Your answer must consist solely of the lines from the one containing "Switch to the 介绍 tab" through the last line of the records below, reproduced exactly, with all pictures omitted.

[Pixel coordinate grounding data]
>>>

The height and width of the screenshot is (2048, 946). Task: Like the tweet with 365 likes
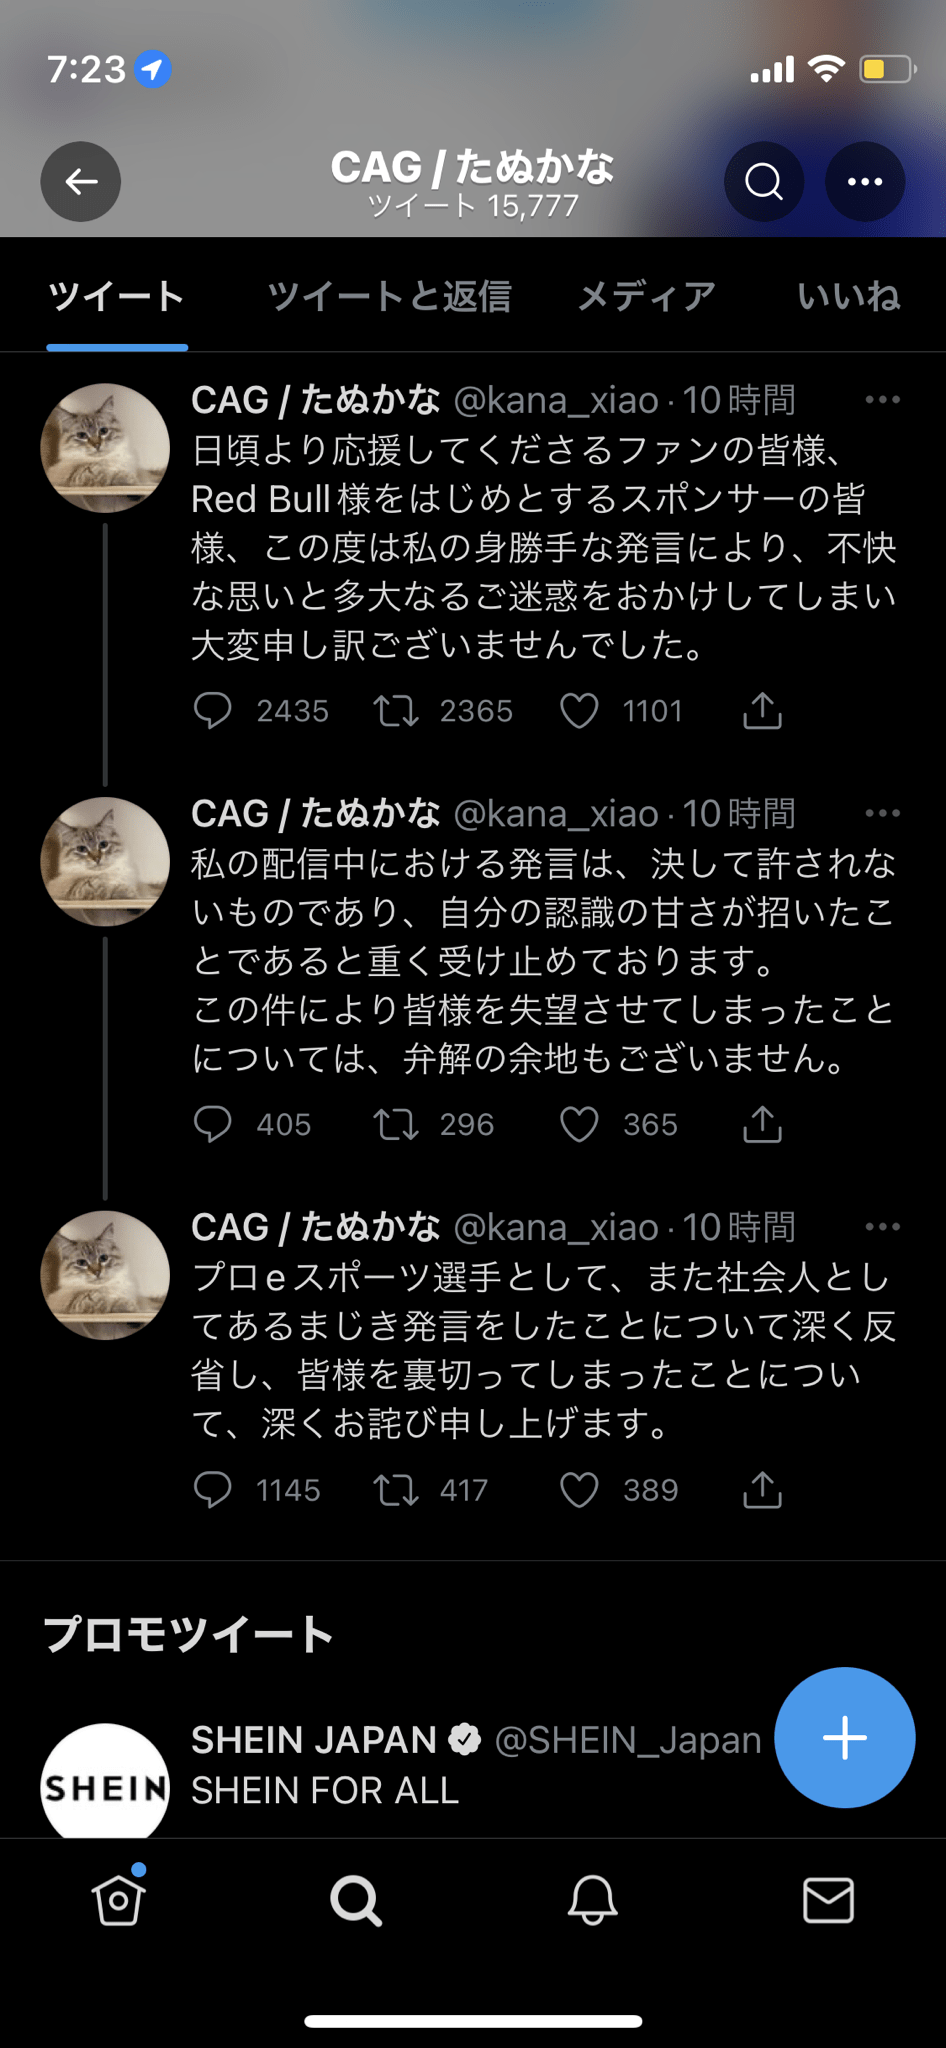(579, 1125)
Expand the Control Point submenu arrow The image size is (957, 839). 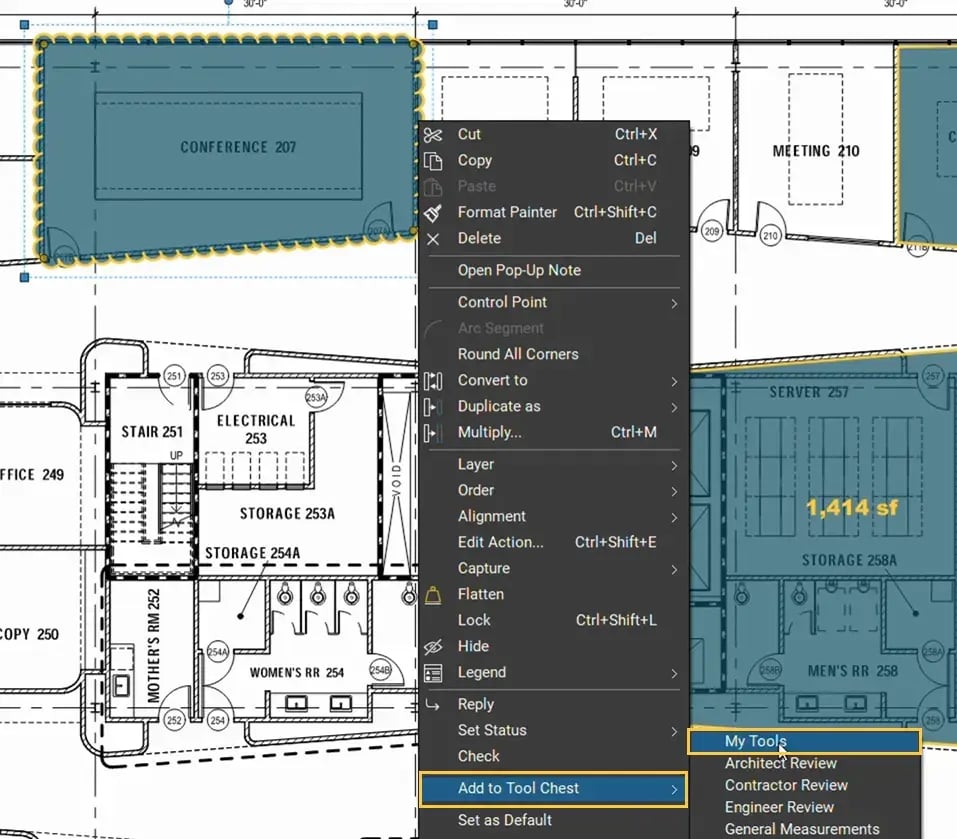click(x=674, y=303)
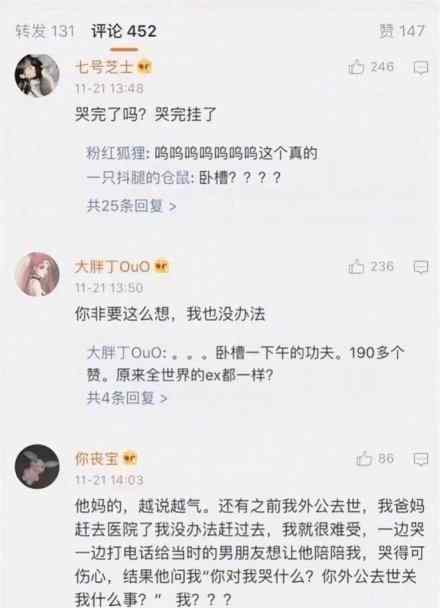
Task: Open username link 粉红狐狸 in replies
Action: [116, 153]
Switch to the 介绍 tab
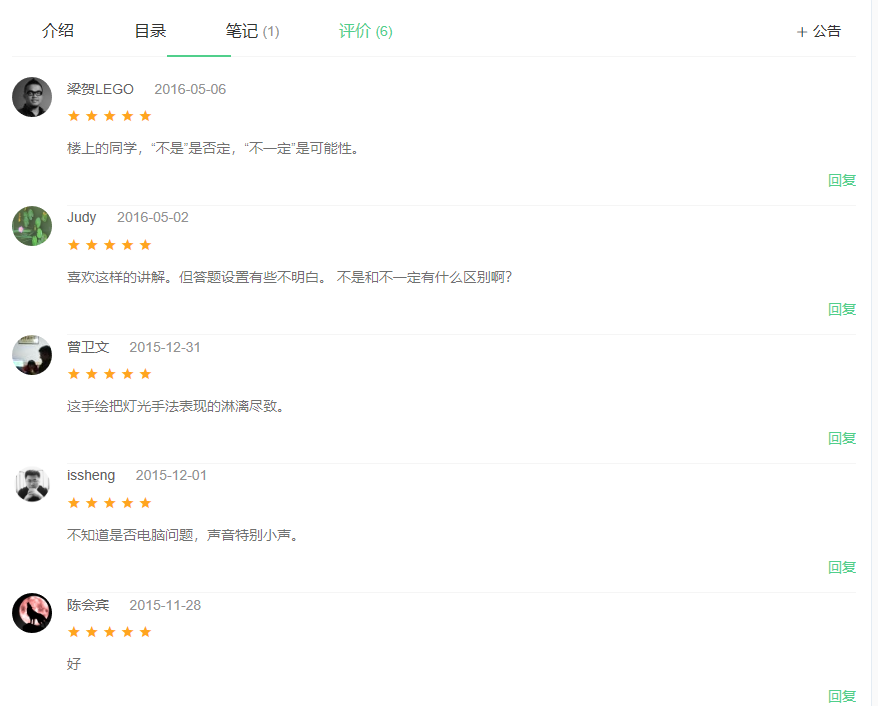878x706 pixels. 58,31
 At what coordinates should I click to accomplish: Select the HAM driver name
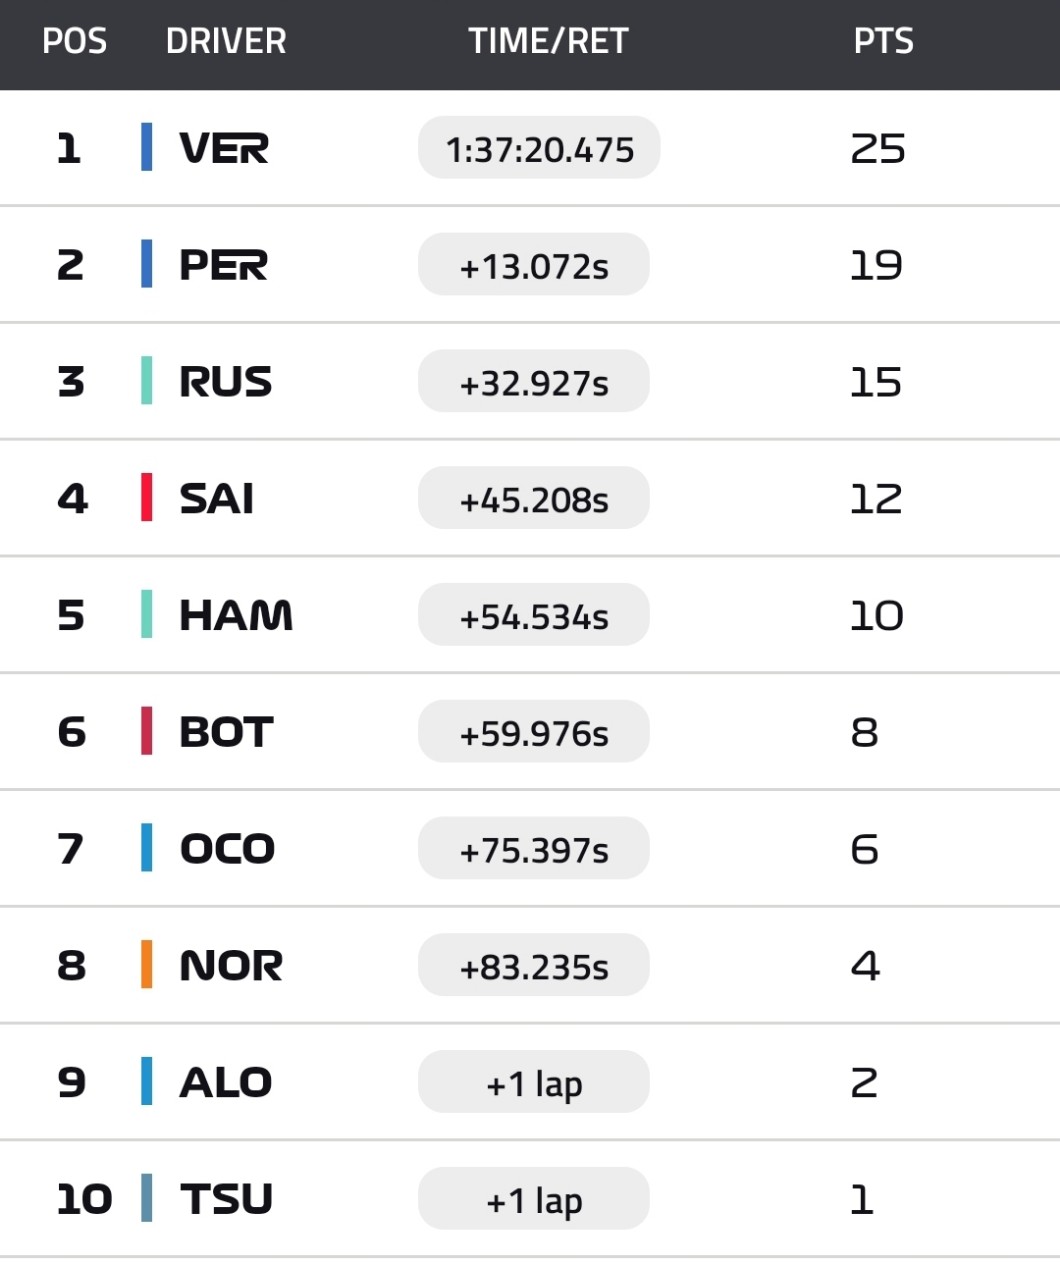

<<<

§ **Your response**
Switch to the 介绍 tab
878x706 pixels. 58,31
 At what coordinates should I click to accomplish: Select the HAM driver name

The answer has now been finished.